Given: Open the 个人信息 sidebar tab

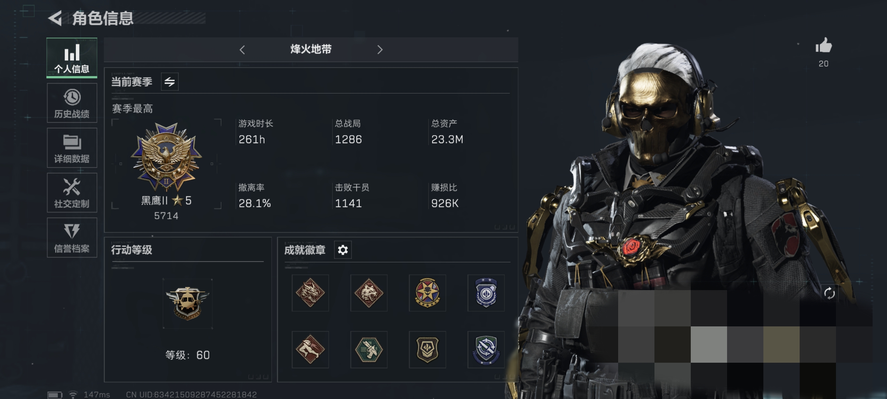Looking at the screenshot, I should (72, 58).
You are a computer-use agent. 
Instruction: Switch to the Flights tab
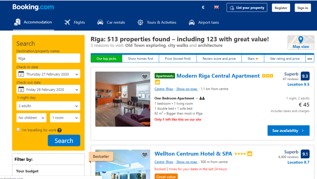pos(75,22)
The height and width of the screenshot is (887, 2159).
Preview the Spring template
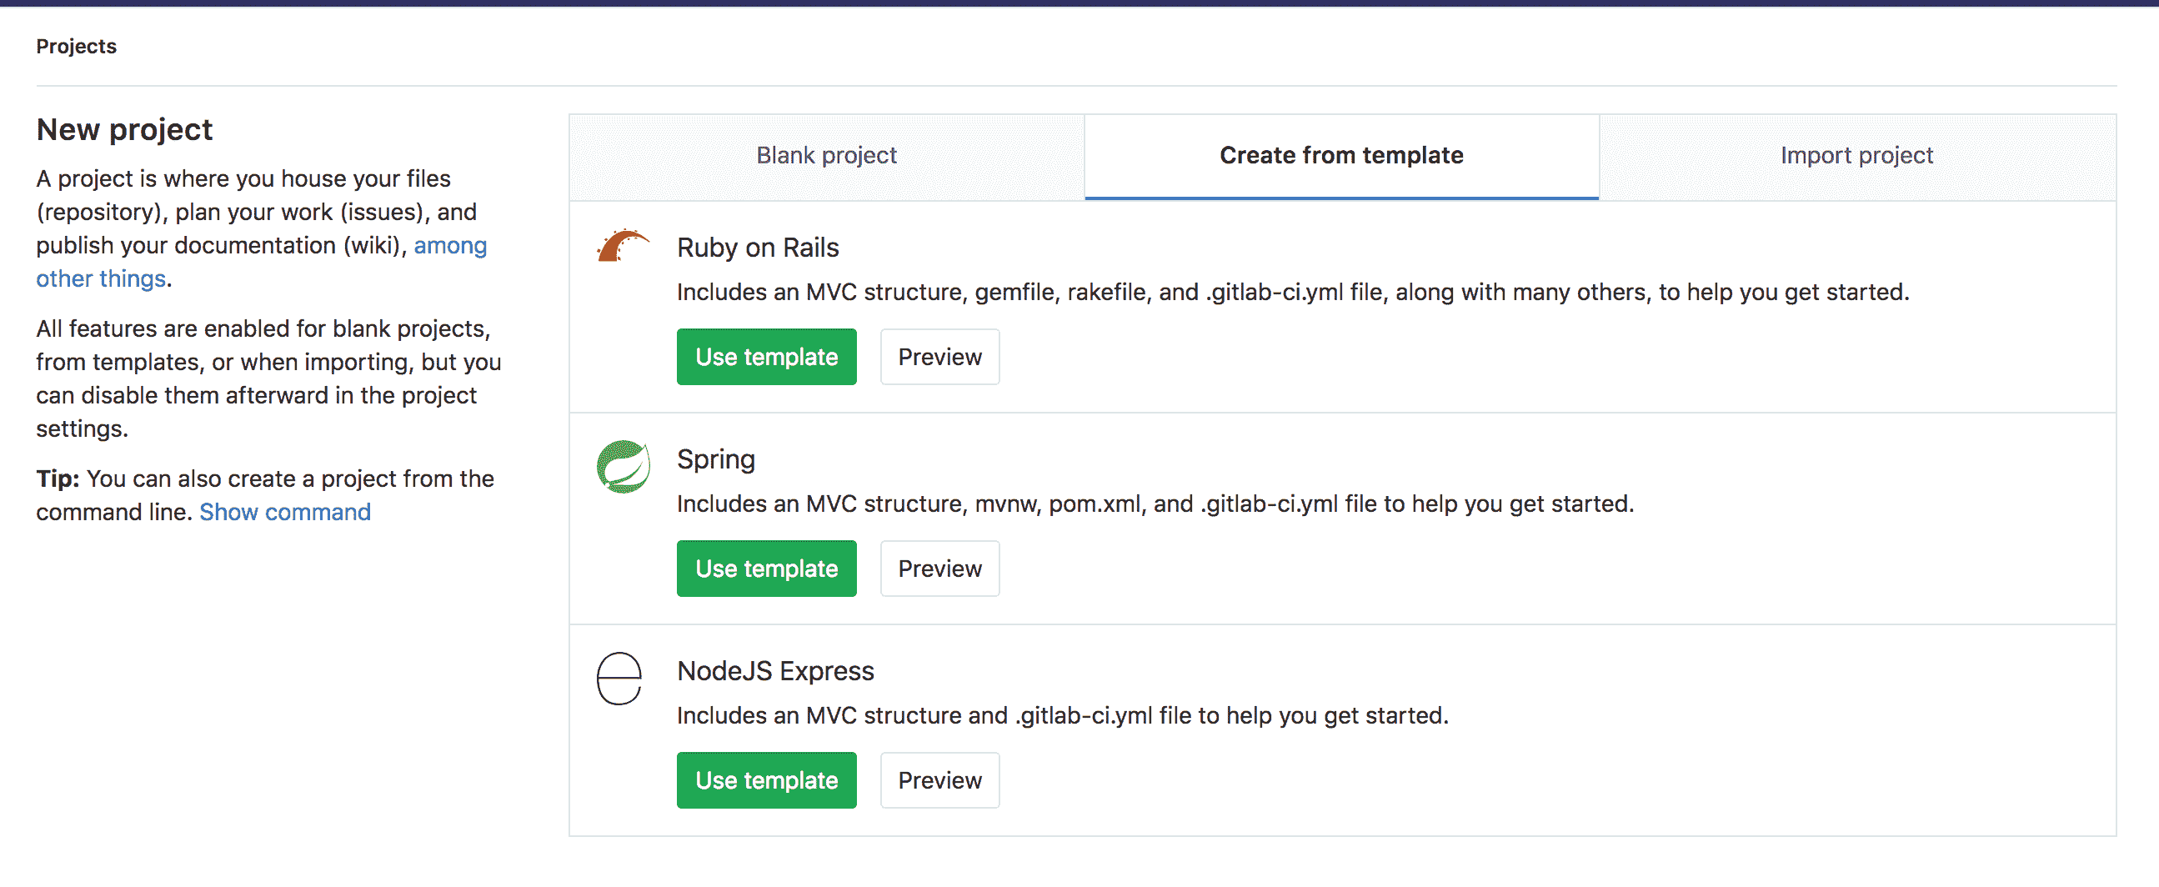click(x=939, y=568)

##########

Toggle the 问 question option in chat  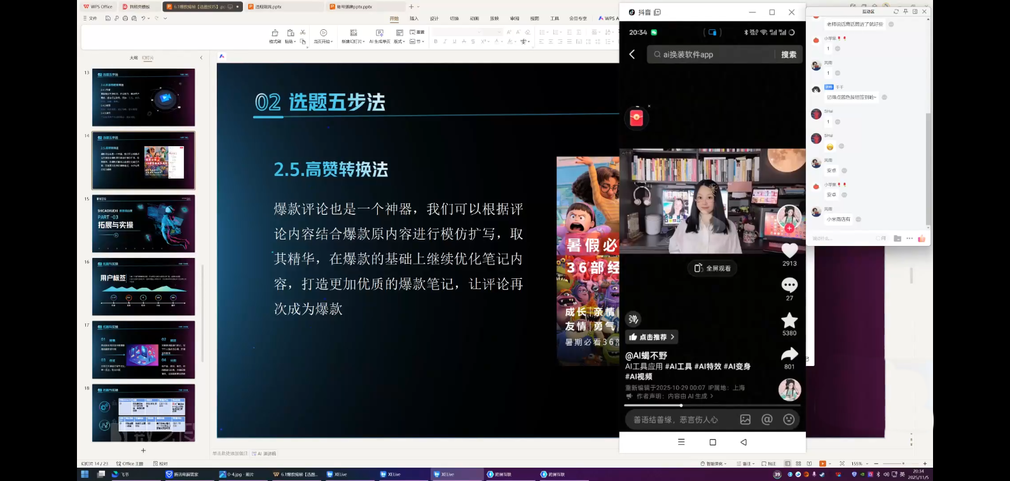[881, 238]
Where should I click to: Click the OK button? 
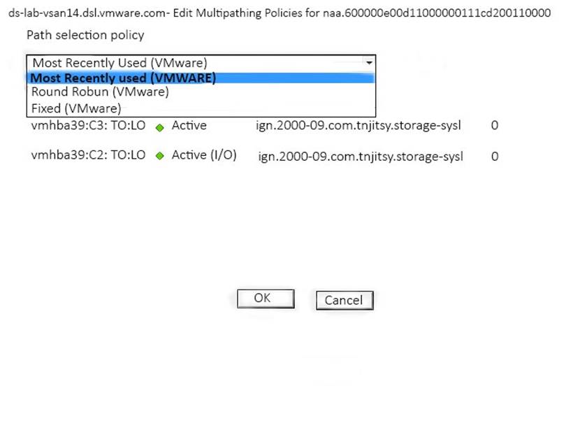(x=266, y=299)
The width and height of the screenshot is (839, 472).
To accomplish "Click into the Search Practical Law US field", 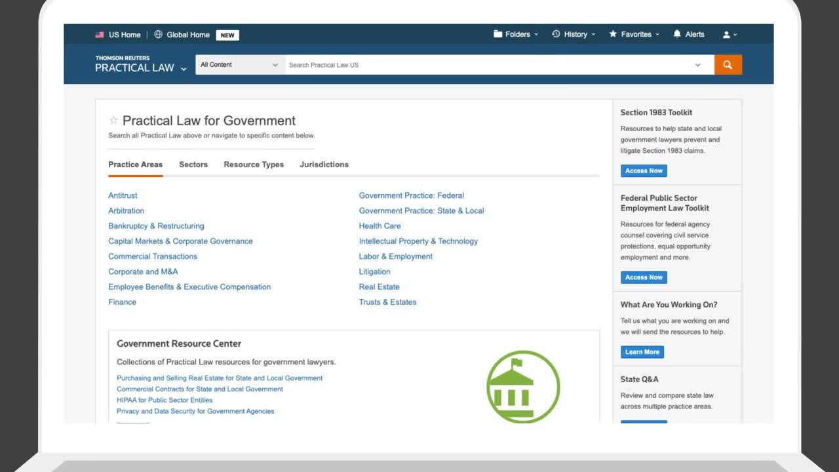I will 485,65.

##########

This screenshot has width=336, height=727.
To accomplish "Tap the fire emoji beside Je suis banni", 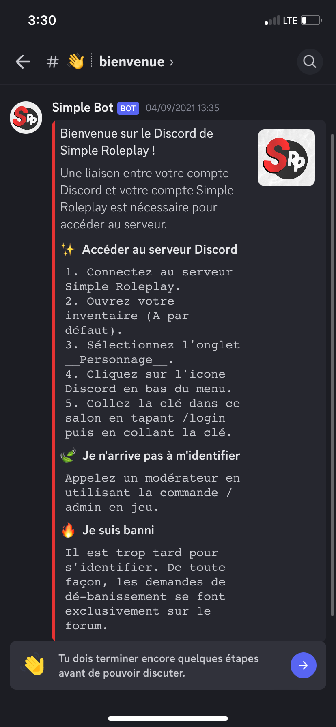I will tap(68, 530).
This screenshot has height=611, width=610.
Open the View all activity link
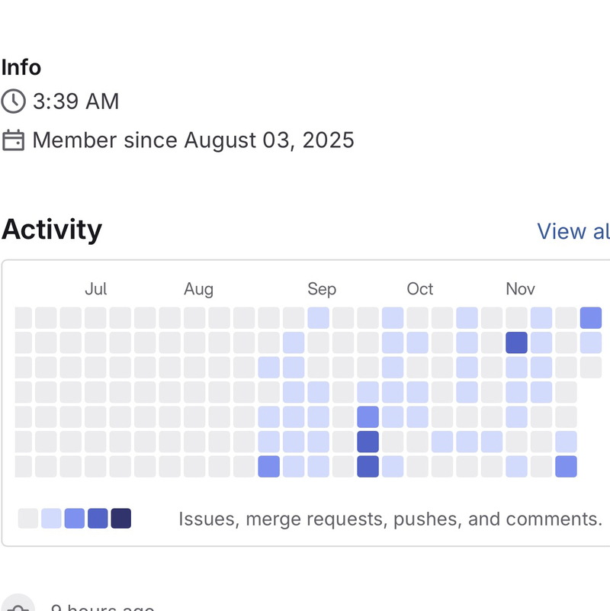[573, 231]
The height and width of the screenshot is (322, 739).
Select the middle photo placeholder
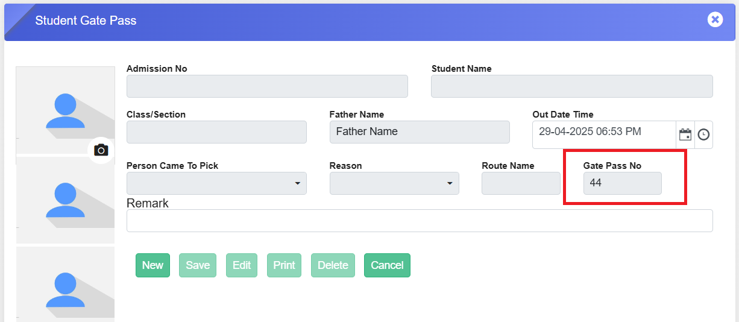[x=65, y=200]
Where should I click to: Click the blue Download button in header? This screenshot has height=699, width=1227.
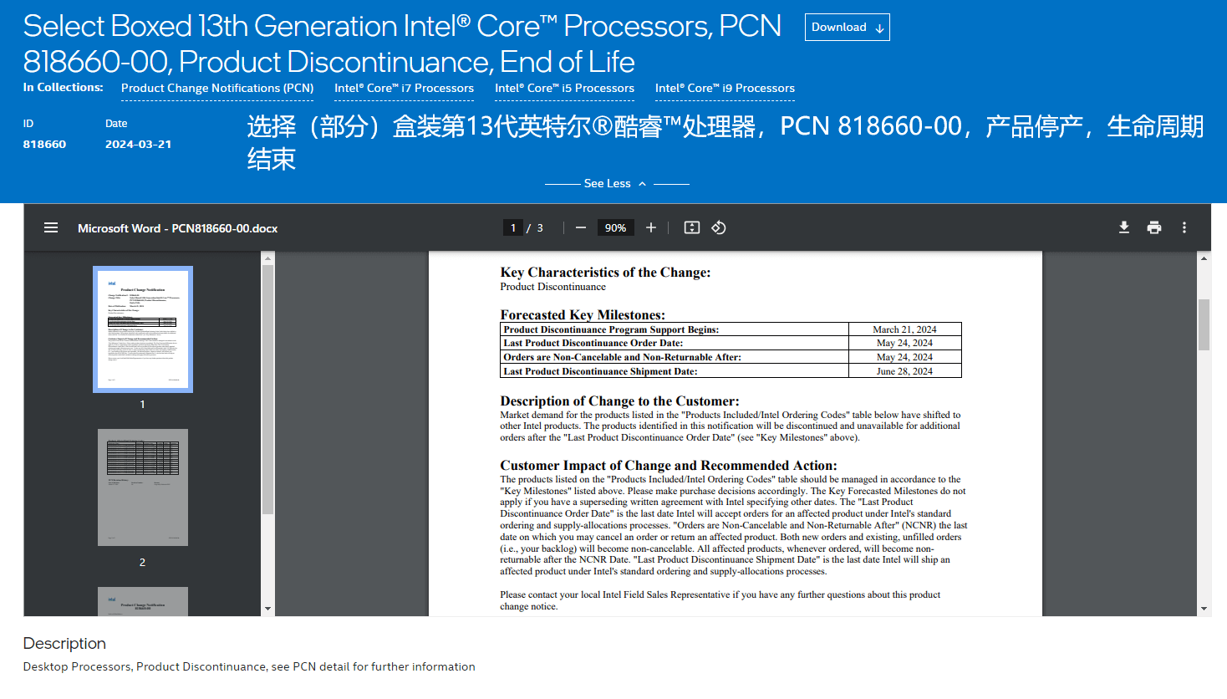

##########

Go to the line above that contains "Open the View all activity link" and reproduce everything exactly from there through the line that contains "Where should I click to: Click the blue", leaving out the pictures.

Open the View all activity link
[573, 231]
The height and width of the screenshot is (322, 739).
Select the middle photo placeholder
[x=65, y=200]
Where should I click to: Click the blue Download button in header? This screenshot has height=699, width=1227.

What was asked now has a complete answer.